━━ Extracted entries

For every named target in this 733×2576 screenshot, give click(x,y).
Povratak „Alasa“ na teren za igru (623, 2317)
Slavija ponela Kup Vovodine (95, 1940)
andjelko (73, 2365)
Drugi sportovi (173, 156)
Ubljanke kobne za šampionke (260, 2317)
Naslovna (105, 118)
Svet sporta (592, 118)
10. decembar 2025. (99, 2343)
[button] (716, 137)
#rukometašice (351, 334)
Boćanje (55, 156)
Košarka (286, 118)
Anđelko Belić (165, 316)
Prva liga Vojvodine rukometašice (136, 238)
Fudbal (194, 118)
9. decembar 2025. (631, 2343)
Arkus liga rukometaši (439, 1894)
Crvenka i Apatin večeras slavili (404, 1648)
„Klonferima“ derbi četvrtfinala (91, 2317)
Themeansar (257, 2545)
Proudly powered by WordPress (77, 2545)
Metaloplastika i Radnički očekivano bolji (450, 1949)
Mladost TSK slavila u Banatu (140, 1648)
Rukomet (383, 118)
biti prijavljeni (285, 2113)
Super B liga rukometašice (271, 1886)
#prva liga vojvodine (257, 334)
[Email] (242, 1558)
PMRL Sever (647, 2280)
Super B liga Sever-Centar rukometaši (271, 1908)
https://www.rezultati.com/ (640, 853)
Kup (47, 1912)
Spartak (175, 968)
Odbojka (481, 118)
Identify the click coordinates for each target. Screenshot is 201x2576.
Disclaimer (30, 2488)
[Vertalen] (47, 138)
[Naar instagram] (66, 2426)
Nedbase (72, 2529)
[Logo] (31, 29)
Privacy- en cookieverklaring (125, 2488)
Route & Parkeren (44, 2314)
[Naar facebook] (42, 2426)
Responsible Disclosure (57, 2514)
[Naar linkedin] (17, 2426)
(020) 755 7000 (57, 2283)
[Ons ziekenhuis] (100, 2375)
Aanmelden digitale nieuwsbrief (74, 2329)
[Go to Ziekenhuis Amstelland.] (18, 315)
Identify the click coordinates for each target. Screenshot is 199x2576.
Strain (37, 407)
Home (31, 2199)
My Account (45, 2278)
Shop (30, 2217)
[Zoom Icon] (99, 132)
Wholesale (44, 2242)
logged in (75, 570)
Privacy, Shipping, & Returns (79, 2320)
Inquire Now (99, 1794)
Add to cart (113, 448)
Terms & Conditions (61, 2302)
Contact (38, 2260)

━━━━
━━ Extracted entries

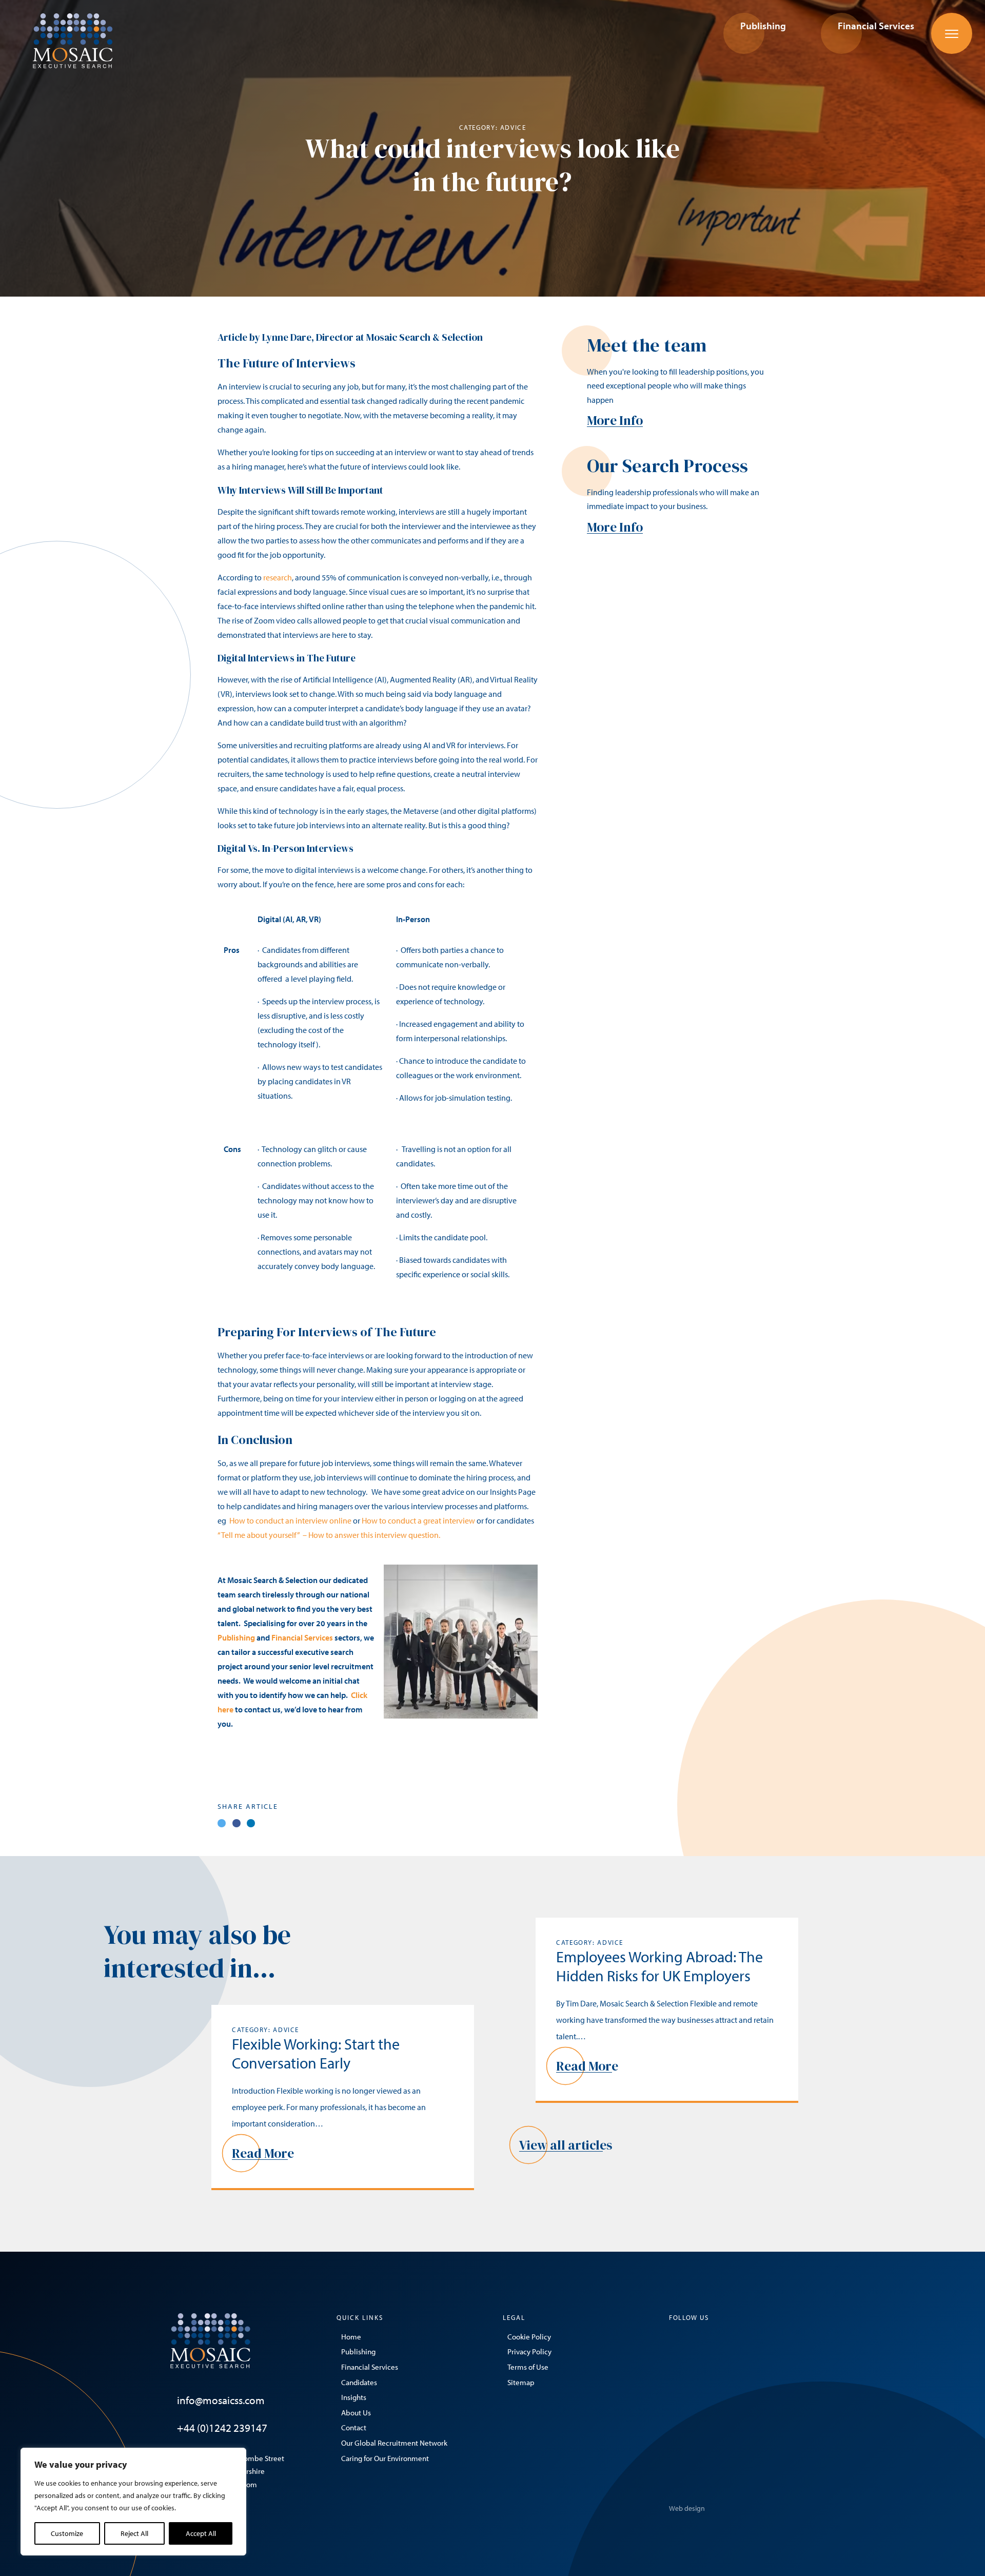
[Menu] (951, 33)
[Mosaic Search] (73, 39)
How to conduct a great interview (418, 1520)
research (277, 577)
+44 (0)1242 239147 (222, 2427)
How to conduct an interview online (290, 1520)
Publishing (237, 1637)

━━━━
━━ Extracted entries

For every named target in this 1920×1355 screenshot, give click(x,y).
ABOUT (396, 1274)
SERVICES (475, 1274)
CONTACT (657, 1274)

━━━━

Problem requirements: Please show each line in the records above that contains "liga".

Answer for the task:
Prva liga Vojvodine rukometašice (136, 238)
Arkus liga rukometaši (439, 1894)
Super B liga rukometašice (271, 1886)
#prva liga vojvodine (257, 334)
Super B liga Sever-Centar rukometaši (271, 1908)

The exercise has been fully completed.